Publicado el 01 de Enero de 2018

Josep Maria Flotats

Obra: Voltaire/Rousseau. La disputa

 La filosofía es la mejor receta para conocerse a uno mismo, comprender al otro y mejorarnos

Autor, director y dramaturgo. Curtido en mil batallas, amante de la palabra, del teatro de ideas, crítico, entusiasta. El hombre de teatro integral con voz y presencia suficiente para saber estar casi mejor que nadie sobre las tablas. Josep Maria Flotats es una de las grandes figuras de los escenarios con décadas de trayectoria –“El joc de l’amor i de l’atzar”, “La verdad”, “Serlo o no” los últimos–, de premios, de noches de gloria, de éxitos, de elogios. Ha sido sociétaire de la Comédie Française, fundador y director del TNC, de su propia compañía y también de su  productora, ha trabajado con los más grandes e, incluso, ha sido nombrado recientemente Doctor Honoris causa por la Universitat Autònoma.
 


“Nuestras vidas dependen la una de la otra, no le sobreviviré mucho”, dijo Rousseau cuando murió su odiado Voltaire y en poco más de un mes la Europa ilustrada perdió a las dos figuras que forjaron el espíritu contemporáneo. ¿Qué hemos heredado de ellos? ¿De qué somos deudores?                                             

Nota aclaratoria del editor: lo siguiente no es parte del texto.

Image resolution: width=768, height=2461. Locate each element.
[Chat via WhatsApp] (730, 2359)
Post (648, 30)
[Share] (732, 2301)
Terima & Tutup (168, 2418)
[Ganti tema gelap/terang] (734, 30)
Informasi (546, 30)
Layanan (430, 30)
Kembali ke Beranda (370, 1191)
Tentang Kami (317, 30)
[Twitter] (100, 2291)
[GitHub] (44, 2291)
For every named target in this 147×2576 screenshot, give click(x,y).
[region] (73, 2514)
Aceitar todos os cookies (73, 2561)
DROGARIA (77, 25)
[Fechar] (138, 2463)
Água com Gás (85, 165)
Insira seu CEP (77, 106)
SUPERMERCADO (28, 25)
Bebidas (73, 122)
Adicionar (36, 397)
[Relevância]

Voltaire y Rousseau se odiaban y se admiraban. Existe una correspondencia colosal entre ambos en la que se comentaban y se criticaban sus obras. Prévand ha recogido esta correspondencia para escribir este texto. El autor plantea que Rousseau viene a ver a Voltaire para resolver algo que le preocupa, un enigma, que se transforma en la columna vertebral de la obra. Viene también con la excusa de comentar su obra sobre el terremoto de Lisboa*. (Como paréntesis me gustaría decir algo que es poco conocido. Voltaire era un gran poeta. Casi todo lo que escribía era en verso.) Voltaire había escrito en verso, como consecuencia de la enorme tragedia que supuso el terremoto, una reflexión sobre la Providencia. Rousseau viene a decirle que no está de acuerdo y quiere hacerlo en persona y no por carta. A partir de ahí surge un intercambio y un enfrentamiento de ideas que componen toda la obra.  Pocos años después de sus muertes se sucede en 1789 el estallido de la Revolución Francesa; esa es su gran herencia.


No es su primera vez al frente de un texto de hondo calado filosófico. Tras “El encuentro de Descartes con Pascal joven” llega “Voltaire y Rousseau: la disputa”, Voltaire versus Rousseau. Ya el título aparenta ser más belicoso… ¿Qué le sedujo de este texto?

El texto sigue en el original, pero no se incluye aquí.